With an opioid abuse epidemic raging, many children of parents addicted to prescription painkillers or heroin, or whose parents have died from overdosing on the powerful drugs, are now being cared for by their grandparents. That’s contributed significantly to a rise in so-called grandfamilies: As of last year, 2.9 million children in the U.S. were living with grandparents who were responsible for their care, according to a report from the Pew Charitable Trusts’ news service Stateline. That’s up from 2.5 million in 2005.
There are many other reasons a grandparent may end up needing to be a full-time caretaker for a grandchild, too. They include parental death from any cause, incarceration, mental illness, physical illness, divorce, homelessness, military deployment or having teenage parents, says Jaia Peterson Lent, deputy executive director at District of Columbia-based Generations United, a national nonprofit that seeks to improve the lives of children and older people, with an emphasis on connecting the generations. “There are also cases where parents need to move elsewhere for employment but do not have resources to bring the children with them,” she says.

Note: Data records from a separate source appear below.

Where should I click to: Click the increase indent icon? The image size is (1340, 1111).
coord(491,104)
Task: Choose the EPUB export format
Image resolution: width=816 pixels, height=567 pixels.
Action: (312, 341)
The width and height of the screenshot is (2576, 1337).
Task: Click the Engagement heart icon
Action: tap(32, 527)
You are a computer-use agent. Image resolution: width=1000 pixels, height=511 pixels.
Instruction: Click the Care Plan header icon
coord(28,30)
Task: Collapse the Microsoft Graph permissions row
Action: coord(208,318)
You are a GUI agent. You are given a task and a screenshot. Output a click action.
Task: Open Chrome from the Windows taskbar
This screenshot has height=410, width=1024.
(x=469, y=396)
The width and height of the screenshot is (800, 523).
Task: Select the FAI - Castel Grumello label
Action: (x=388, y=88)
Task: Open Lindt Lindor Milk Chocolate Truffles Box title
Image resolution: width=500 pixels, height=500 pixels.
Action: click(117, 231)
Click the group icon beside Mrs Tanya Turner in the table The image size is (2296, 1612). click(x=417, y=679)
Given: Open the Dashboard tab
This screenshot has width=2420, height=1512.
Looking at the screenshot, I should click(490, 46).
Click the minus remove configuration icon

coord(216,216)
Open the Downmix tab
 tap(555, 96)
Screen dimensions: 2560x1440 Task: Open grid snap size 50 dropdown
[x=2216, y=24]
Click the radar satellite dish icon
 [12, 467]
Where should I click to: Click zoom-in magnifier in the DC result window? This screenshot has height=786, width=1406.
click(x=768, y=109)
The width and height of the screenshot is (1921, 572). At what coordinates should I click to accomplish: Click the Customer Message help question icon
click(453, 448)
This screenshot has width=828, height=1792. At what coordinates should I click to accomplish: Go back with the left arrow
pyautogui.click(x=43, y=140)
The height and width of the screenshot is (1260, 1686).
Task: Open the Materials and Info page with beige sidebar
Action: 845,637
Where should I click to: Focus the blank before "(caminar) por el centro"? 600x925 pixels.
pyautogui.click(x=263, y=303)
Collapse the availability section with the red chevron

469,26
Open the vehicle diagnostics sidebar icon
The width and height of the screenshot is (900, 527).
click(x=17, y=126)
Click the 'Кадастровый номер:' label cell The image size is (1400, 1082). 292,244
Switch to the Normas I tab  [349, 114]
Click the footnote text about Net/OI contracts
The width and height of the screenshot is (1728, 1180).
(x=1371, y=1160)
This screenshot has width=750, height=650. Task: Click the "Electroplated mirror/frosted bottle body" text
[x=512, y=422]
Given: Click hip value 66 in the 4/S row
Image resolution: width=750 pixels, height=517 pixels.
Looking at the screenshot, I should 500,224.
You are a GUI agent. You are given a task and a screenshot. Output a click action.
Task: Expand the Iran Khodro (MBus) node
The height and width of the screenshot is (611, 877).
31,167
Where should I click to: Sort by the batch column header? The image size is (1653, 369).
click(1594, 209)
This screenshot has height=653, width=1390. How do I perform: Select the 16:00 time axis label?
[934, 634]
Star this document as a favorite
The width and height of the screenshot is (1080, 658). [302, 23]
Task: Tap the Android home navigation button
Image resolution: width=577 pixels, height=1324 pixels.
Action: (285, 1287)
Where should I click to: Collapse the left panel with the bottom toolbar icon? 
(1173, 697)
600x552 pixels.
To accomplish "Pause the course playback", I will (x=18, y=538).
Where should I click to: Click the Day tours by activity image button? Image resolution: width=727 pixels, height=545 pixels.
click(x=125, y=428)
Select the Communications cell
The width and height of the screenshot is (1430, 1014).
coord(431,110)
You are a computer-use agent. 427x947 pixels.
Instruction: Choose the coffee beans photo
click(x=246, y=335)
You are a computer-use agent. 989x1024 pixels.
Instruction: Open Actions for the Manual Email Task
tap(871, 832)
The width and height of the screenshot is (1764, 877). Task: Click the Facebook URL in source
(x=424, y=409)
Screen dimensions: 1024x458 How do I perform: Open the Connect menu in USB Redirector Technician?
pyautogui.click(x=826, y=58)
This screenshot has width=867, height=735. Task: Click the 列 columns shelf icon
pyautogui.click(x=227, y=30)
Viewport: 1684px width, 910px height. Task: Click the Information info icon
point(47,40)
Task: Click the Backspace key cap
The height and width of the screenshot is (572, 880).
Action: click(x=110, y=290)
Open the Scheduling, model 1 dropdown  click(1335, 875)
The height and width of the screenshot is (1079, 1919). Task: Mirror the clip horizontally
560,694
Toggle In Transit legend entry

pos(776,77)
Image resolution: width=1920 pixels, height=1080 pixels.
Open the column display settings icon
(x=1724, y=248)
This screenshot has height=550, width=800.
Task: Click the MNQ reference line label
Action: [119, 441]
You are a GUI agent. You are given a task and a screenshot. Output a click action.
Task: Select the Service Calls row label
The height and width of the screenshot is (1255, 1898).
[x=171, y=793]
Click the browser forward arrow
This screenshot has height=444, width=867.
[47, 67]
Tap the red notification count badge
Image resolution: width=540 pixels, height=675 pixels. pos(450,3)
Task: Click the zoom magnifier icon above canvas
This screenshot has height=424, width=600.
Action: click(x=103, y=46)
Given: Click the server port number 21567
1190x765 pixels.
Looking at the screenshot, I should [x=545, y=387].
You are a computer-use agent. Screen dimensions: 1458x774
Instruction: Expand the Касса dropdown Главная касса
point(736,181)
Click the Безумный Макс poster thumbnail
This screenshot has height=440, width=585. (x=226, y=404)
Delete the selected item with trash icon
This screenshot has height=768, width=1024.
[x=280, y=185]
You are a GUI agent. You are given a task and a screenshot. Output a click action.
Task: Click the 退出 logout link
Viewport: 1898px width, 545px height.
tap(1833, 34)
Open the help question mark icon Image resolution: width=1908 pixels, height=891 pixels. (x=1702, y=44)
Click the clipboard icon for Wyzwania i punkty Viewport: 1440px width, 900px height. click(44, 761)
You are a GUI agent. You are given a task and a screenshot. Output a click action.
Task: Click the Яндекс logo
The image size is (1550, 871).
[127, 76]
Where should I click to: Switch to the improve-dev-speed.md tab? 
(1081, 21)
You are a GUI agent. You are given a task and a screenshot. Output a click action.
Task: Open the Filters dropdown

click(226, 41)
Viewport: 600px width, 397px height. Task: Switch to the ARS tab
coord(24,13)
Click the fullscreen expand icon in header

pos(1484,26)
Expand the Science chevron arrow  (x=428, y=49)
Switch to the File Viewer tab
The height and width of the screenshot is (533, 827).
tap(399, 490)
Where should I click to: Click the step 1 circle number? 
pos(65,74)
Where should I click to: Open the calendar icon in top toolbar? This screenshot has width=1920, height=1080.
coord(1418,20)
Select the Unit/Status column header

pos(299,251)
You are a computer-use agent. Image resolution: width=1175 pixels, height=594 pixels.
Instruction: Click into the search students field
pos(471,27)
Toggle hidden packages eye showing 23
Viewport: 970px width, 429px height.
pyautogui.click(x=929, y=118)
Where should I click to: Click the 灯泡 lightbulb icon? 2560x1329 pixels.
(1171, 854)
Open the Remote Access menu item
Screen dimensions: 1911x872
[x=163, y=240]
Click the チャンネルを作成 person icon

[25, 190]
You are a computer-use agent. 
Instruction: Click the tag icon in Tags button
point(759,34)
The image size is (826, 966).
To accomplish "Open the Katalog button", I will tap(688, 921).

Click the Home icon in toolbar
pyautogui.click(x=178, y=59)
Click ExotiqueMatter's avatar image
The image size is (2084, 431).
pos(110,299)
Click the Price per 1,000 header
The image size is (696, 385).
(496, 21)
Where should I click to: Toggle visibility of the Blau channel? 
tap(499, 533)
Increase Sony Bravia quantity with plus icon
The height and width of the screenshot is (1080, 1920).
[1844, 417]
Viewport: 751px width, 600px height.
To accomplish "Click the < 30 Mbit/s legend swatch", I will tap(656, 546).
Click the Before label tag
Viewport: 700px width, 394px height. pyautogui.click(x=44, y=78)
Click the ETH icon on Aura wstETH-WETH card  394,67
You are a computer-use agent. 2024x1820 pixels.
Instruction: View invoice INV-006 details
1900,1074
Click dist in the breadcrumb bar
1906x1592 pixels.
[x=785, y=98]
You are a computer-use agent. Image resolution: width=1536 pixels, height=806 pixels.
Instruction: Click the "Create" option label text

[See: 14 Ways Caregivers Can Care for Themselves.]
Be open in discussing challenges. Some grandparents may be embarrassed to acknowledge that they’re taking care of their children’s children, says Carolyn Graff, chief of nursing at the Boling Center for Developmental Disabilities at the University of Tennessee Health Science Center in Memphis — such as in circumstances where a grown child is incarcerated or facing other potentially sensitive issues. But by acknowledging it, she says, grandparents can more clearly communicate their needs.